WORK TO COMPLETE: The answer is the complete listing below, written out again exactly.

SUPPLIED MATERIAL:
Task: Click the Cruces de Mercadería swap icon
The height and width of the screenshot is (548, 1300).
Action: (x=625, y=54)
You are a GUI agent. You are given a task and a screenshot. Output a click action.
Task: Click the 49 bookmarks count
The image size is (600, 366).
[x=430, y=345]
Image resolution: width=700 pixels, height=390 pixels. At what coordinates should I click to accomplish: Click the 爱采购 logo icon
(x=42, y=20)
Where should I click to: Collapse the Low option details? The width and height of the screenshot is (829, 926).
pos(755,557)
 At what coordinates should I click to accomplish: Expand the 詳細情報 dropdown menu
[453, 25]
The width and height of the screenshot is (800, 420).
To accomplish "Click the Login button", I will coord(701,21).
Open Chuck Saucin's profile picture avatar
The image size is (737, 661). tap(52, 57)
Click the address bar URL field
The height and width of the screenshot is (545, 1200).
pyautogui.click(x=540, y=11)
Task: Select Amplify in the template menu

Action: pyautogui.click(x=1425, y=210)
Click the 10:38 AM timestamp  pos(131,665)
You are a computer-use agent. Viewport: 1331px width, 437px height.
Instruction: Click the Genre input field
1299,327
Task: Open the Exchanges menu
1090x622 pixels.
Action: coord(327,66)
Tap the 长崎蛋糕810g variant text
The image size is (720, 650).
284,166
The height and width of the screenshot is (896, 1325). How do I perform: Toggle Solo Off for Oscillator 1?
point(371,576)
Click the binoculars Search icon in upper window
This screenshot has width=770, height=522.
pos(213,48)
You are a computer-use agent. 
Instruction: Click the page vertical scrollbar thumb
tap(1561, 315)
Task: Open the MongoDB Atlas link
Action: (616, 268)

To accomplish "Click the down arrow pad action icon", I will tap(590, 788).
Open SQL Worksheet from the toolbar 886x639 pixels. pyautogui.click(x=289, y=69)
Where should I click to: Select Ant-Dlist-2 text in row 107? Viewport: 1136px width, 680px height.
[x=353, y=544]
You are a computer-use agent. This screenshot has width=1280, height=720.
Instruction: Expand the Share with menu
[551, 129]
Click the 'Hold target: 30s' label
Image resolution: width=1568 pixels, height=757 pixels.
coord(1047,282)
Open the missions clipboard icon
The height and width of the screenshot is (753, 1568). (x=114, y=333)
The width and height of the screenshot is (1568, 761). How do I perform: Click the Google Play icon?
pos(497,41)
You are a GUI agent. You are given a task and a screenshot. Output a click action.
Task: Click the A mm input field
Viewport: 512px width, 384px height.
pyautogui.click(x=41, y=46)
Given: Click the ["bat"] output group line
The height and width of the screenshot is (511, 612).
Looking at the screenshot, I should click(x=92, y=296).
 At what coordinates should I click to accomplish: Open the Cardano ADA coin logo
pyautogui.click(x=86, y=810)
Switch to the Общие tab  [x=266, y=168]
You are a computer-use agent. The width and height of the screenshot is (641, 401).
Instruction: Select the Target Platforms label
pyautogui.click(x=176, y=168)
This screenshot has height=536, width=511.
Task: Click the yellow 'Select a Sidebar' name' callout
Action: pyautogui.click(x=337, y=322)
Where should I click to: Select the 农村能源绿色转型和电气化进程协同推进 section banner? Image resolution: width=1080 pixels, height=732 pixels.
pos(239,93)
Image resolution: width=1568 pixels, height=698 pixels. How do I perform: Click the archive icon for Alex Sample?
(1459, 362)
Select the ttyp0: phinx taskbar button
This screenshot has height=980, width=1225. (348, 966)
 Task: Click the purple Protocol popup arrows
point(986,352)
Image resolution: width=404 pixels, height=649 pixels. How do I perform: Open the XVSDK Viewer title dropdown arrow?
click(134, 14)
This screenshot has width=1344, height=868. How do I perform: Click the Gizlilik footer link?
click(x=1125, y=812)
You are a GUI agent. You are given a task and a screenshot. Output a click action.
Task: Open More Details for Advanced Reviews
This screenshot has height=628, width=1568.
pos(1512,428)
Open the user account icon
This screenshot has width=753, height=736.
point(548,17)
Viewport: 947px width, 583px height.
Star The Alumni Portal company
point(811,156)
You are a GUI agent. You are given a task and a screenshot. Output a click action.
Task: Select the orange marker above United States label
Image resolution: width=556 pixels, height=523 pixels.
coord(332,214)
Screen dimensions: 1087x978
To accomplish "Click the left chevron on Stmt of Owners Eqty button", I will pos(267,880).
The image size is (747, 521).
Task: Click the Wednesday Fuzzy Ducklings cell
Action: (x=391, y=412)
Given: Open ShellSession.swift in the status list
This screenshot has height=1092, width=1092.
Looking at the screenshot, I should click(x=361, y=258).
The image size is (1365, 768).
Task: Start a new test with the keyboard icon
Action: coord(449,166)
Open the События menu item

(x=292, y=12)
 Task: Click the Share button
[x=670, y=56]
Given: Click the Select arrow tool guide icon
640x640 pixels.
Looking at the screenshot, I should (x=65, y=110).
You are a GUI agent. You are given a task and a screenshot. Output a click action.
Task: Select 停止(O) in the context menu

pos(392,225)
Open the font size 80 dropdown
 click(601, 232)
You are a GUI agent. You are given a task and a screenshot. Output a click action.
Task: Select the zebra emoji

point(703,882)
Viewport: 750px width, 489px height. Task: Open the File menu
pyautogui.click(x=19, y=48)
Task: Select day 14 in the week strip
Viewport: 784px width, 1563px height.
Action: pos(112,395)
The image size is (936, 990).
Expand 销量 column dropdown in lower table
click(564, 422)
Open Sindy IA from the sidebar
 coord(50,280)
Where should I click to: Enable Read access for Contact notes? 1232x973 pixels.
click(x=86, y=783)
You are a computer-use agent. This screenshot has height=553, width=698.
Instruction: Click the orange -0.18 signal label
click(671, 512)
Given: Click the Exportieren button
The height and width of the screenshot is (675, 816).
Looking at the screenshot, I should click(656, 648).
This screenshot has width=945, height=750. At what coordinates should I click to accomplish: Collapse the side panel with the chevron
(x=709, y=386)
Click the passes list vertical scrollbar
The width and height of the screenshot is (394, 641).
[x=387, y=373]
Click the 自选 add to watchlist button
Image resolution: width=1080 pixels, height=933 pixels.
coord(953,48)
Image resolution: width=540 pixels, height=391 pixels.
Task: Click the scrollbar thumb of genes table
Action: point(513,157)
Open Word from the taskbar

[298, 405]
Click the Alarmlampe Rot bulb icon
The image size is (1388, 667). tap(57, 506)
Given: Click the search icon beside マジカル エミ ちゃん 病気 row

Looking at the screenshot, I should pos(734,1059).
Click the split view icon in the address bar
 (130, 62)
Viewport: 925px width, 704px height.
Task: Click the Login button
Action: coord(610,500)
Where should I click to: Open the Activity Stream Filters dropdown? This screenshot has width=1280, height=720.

RESPONSE TO THIS EXERCISE:
Task: Click the Cruces de Mercadería swap icon
The height and width of the screenshot is (548, 1300).
Action: (x=625, y=54)
You are a GUI agent. You are given a task and a screenshot. Output a click action.
Task: Click the 49 bookmarks count
The image size is (600, 366).
[x=430, y=345]
Image resolution: width=700 pixels, height=390 pixels. At what coordinates should I click to accomplish: Click the 爱采购 logo icon
(x=42, y=20)
Where should I click to: Collapse the Low option details? The width and height of the screenshot is (829, 926).
pos(755,557)
 At what coordinates should I click to accomplish: Expand the 詳細情報 dropdown menu
[453, 25]
The width and height of the screenshot is (800, 420).
To accomplish "Click the Login button", I will coord(701,21).
Open Chuck Saucin's profile picture avatar
The image size is (737, 661). tap(52, 57)
Click the address bar URL field
The height and width of the screenshot is (545, 1200).
pyautogui.click(x=540, y=11)
Task: Select Amplify in the template menu

Action: pyautogui.click(x=1425, y=210)
Click the 10:38 AM timestamp  pos(131,665)
You are a computer-use agent. Viewport: 1331px width, 437px height.
Instruction: Click the Genre input field
1299,327
Task: Open the Exchanges menu
1090x622 pixels.
Action: coord(327,66)
Tap the 长崎蛋糕810g variant text
The image size is (720, 650).
284,166
The height and width of the screenshot is (896, 1325). How do I perform: Toggle Solo Off for Oscillator 1?
point(371,576)
Click the binoculars Search icon in upper window
This screenshot has width=770, height=522.
pos(213,48)
You are a computer-use agent. 
Instruction: Click the page vertical scrollbar thumb
tap(1561, 315)
Task: Open the MongoDB Atlas link
Action: (616, 268)

To accomplish "Click the down arrow pad action icon", I will tap(590, 788).
Open SQL Worksheet from the toolbar 886x639 pixels. pyautogui.click(x=289, y=69)
Where should I click to: Select Ant-Dlist-2 text in row 107? Viewport: 1136px width, 680px height.
[x=353, y=544]
You are a computer-use agent. This screenshot has width=1280, height=720.
Instruction: Expand the Share with menu
[551, 129]
Click the 'Hold target: 30s' label
Image resolution: width=1568 pixels, height=757 pixels.
coord(1047,282)
Open the missions clipboard icon
The height and width of the screenshot is (753, 1568). (x=114, y=333)
The width and height of the screenshot is (1568, 761). How do I perform: Click the Google Play icon?
pos(497,41)
You are a GUI agent. You are given a task and a screenshot. Output a click action.
Task: Click the A mm input field
Viewport: 512px width, 384px height.
pyautogui.click(x=41, y=46)
Given: Click the ["bat"] output group line
The height and width of the screenshot is (511, 612).
Looking at the screenshot, I should click(x=92, y=296).
 At what coordinates should I click to accomplish: Open the Cardano ADA coin logo
pyautogui.click(x=86, y=810)
Switch to the Общие tab  [x=266, y=168]
You are a computer-use agent. The width and height of the screenshot is (641, 401).
Instruction: Select the Target Platforms label
pyautogui.click(x=176, y=168)
This screenshot has height=536, width=511.
Task: Click the yellow 'Select a Sidebar' name' callout
Action: pyautogui.click(x=337, y=322)
Where should I click to: Select the 农村能源绿色转型和电气化进程协同推进 section banner? Image resolution: width=1080 pixels, height=732 pixels.
pos(239,93)
Image resolution: width=1568 pixels, height=698 pixels. How do I perform: Click the archive icon for Alex Sample?
(1459, 362)
Select the ttyp0: phinx taskbar button
This screenshot has height=980, width=1225. (348, 966)
 Task: Click the purple Protocol popup arrows
point(986,352)
Image resolution: width=404 pixels, height=649 pixels. How do I perform: Open the XVSDK Viewer title dropdown arrow?
click(134, 14)
This screenshot has width=1344, height=868. How do I perform: Click the Gizlilik footer link?
click(x=1125, y=812)
You are a GUI agent. You are given a task and a screenshot. Output a click action.
Task: Open More Details for Advanced Reviews
This screenshot has height=628, width=1568.
pos(1512,428)
Open the user account icon
This screenshot has width=753, height=736.
point(548,17)
Viewport: 947px width, 583px height.
Star The Alumni Portal company
point(811,156)
You are a GUI agent. You are given a task and a screenshot. Output a click action.
Task: Select the orange marker above United States label
Image resolution: width=556 pixels, height=523 pixels.
coord(332,214)
Screen dimensions: 1087x978
To accomplish "Click the left chevron on Stmt of Owners Eqty button", I will pos(267,880).
The image size is (747, 521).
Task: Click the Wednesday Fuzzy Ducklings cell
Action: (x=391, y=412)
Given: Open ShellSession.swift in the status list
This screenshot has height=1092, width=1092.
Looking at the screenshot, I should click(x=361, y=258).
The image size is (1365, 768).
Task: Start a new test with the keyboard icon
Action: coord(449,166)
Open the События menu item

(x=292, y=12)
 Task: Click the Share button
[x=670, y=56]
Given: Click the Select arrow tool guide icon
640x640 pixels.
Looking at the screenshot, I should (x=65, y=110).
You are a GUI agent. You are given a task and a screenshot. Output a click action.
Task: Select 停止(O) in the context menu

pos(392,225)
Open the font size 80 dropdown
 click(601, 232)
You are a GUI agent. You are given a task and a screenshot. Output a click action.
Task: Select the zebra emoji

point(703,882)
Viewport: 750px width, 489px height. Task: Open the File menu
pyautogui.click(x=19, y=48)
Task: Select day 14 in the week strip
Viewport: 784px width, 1563px height.
Action: pos(112,395)
The image size is (936, 990).
Expand 销量 column dropdown in lower table
click(564, 422)
Open Sindy IA from the sidebar
 coord(50,280)
Where should I click to: Enable Read access for Contact notes? 1232x973 pixels.
click(x=86, y=783)
You are a computer-use agent. This screenshot has height=553, width=698.
Instruction: Click the orange -0.18 signal label
click(671, 512)
Given: Click the Exportieren button
The height and width of the screenshot is (675, 816).
Looking at the screenshot, I should click(656, 648).
This screenshot has width=945, height=750. At what coordinates should I click to accomplish: Collapse the side panel with the chevron
(x=709, y=386)
Click the passes list vertical scrollbar
The width and height of the screenshot is (394, 641).
[x=387, y=373]
Click the 自选 add to watchlist button
Image resolution: width=1080 pixels, height=933 pixels.
coord(953,48)
Image resolution: width=540 pixels, height=391 pixels.
Task: Click the scrollbar thumb of genes table
Action: point(513,157)
Open Word from the taskbar

[298, 405]
Click the Alarmlampe Rot bulb icon
The image size is (1388, 667). tap(57, 506)
Given: Click the search icon beside マジカル エミ ちゃん 病気 row

Looking at the screenshot, I should pos(734,1059).
Click the split view icon in the address bar
 (130, 62)
Viewport: 925px width, 704px height.
Task: Click the Login button
Action: coord(610,500)
Where should I click to: Open the Activity Stream Filters dropdown? This screenshot has width=1280, height=720.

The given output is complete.